Mas onde quero chegar com esse papo de quem acabou de ler uma Superinteressante? Não sei. Talvez a uma resposta para questionamentos bem mais triviais e menos grandiosos que a idade da Terra ou a origem da vida. É possível, por exemplo, que o nosso – relativamente – pouco tempo no planeta explique em parte o que fazemos com ele. Ou o que fazemos às outras espécies, animais e vegetais. Ou, principalmente, o que fazemos a nós mesmos. Com um pouco de curiosidade e um tantinho mais de educação formal, é possível chegar às informações que elenquei acima. Informações superficiais, sem dúvida, mas suficientes para permitir que nos confrontemos com o abismo da nossa própria existência, com todas as suas limitações e contradições. Por que então optamos, muitas vezes de forma deliberada, pela ignorância? Somos seres complexos, biologicamente e intelectualmente falando, mas optamos por nos comportar como... trilobites.

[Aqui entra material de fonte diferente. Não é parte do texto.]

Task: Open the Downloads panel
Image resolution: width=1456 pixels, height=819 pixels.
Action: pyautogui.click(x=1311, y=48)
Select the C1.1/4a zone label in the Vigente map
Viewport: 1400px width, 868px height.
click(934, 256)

É provável que a maciça maioria da população humana desconheça quase por completo o fato de que, geologicamente falando, estamos há pouquíssimo tempo no planeta. Ou de que somos fruto do acaso ou mesmo de que morremos como formigas, num simples estalo, sem que até hoje algum cientista tenha conseguido reanimar sequer o mais primitivo dos animais quando ele suspira pela última vez. O tamanho da nossa insignificância ainda é imensurável para muita gente. Erramos como nômades e nos reproduzimos como coelhos, reféns de seitas difusas, crendo por comodismo na possibilidade impalpável da vida eterna, aguardando uma redenção que não chega. E, talvez por acreditarmos nessa redenção, permanecemos confortavelmente alheios ao que nos cerca. Não sabemos, para além dos clichês, o que significa aquecimento global ou efeito estufa, nem sequer entendemos por que tanta celeuma por causa de uma florestinha dizimada ou um macaquinho extinto.
Se não me engano, foi Mario Quintana quem escreveu uma anedota genial, na qual dizia: o homem vem do macaco, e pelo comportamento de certos homens, percebe-se que alguns ainda estão vindo. Involuntariamente, é possível que ele tenha encontrado a chave que desvenda o nosso percurso. Ainda estamos nos desvencilhando do homem primitivo que persiste em nós, e isso leva tempo. Somos uma espécie em franca evolução biológica, embora nada indique que exista também uma evolução intelectual, moral e comportamental em curso. Pode ser que daqui a alguns séculos não tenhamos mais apêndice, mas é justo supor que permaneça em nós o instinto atávico de destruir. É possível que ele faça parte do nosso código genético, como o pendor por ruminar faz parte dos bois e a predileção por dilacerar faz parte dos felinos. Sendo assim, os poucos que reprovam a destruição em massa seriam na verdade genes recessivos. Uma pequena multidão de albinos e canhotos a postergar, com seus discursos ecochatos, a nossa missão primeva na Terra: tornar o planeta tão inabitável quanto era há 4,5 bilhões de anos.